**TEXTE**
= = = = = = =

Foulards de Creil : le début de la discorde sur le voile

Le dimanche 27 août sur TF1, Gabriel Attal, le nouveau ministre de l'Enseignement a annoncé l'interdiction le port de l'abaya à l'école. Cette longue robe recouvrant l'ensemble du corps est portée par des jeunes filles souvent de confession musulmane, selon le ministre. En 1989, c'était le port du foulard qui se retrouvait au cœur d'une polémique et se faisait interdire par le gouvernement. Retour sur cette affaire en archives.

Par Ludivine Lopez - Publié le 28.08.2023
 

L'ACTU.

Gabriel Attal, le nouveau ministre de l'Enseignement a annoncé sur TF1, le dimanche 27 août, l'interdiction du port de l'abaya à l'école, une longue robe associée à une tenue religieuse par le ministre. Près de vingt ans après la loi de mars 2004 sur les signes et tenues religieuses à l'école interdisant le port de signes ostensibles d'appartenance religieuse, cette décision du ministre relance le débat. L'abaya est portée par-dessus les vêtements, elle couvre une grande partie du corps. Certains s'interrogent sur la nature religieuse de la tenue visée, alors que de nombreux établissements signalent des atteintes à la laïcité et réclament une clarification du texte.

Il est difficile de déterminer si les élèves portant cette tenue le font pour marquer leur foi ou par goût personnel, les spécialistes eux-mêmes ont du mal à lever l’ambiguïté. Ce vêtement ne faisait pas partie de la circulaire de 2004 qui laissait l'opportunité d'élargir le champ de l'interdiction, le texte étant rédigé « de manière à répondre à l'apparition de nouveaux signes, voire à d'éventuelles tentatives de contournement de la loi ».

L'une des premières polémiques au sujet des tenues religieuses à l'école date de 1989, elle concernait le port du voile islamique, un sujet qui agite régulièrement le débat public. Le montage d'archives revient sur cette affaire qui défraya la chronique.

L'ARCHIVE.

Octobre 1989. À Creil, dans l’Oise, trois jeunes filles sont exclues par leur principal parce qu’elles portent le foulard islamique dans l’enceinte de leur collège. Le début d’un feuilleton politico-médiatique sur fond de laïcité qui résonne encore aujourd’hui.

Une interrogation émerge alors : le port du voile est-il compatible avec l’école laïque de la République française ? Pendant plusieurs semaines, la question vampirise le débat public, mais aussi la sphère médiatique. Intellectuels et politiques s’affrontent sur le sujet. Lionel Jospin alors ministre de l’Éducation nationale apportait lui une réponse plutôt ambiguë, défendant le principe de laïcité, mais appelant aussi à la tolérance : « C’est cette école que je défends, l’école publique qui donne une formidable leçon de tolérance, car elle accueille tous les enfants sans distinction (...) notamment avec un foulard sur la tête. Je préconise que les directeurs et les enseignants disent à ces enfants et à leurs parents qu’ils ne doivent pas venir à l’école dans ces conditions. S'il y a blocage et s'il y a refus, je dis alors l’école doit accepter et accueillir ces enfants. »

= = = = = = =

**DONNÉES**
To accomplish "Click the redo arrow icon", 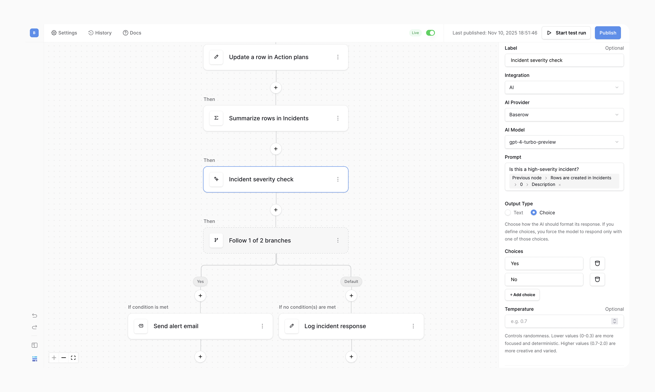I will tap(35, 327).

= = = = = = =

**OBJECTIFS**
1. Dans le texte sur les foulards de Creil, qui était ministre de l'Éducation nationale au moment de l'affaire de 1989 ?
2. Recopiez fidèlement le passage du texte sur les foulards de Creil, de « Foulards de Creil » à « affaire en archives. ».
Les données n'entrent pas en jeu ici.

**RÉPONSES**
1. Lionel Jospin.

2.
Foulards de Creil : le début de la discorde sur le voile

Le dimanche 27 août sur TF1, Gabriel Attal, le nouveau ministre de l'Enseignement a annoncé l'interdiction le port de l'abaya à l'école. Cette longue robe recouvrant l'ensemble du corps est portée par des jeunes filles souvent de confession musulmane, selon le ministre. En 1989, c'était le port du foulard qui se retrouvait au cœur d'une polémique et se faisait interdire par le gouvernement. Retour sur cette affaire en archives.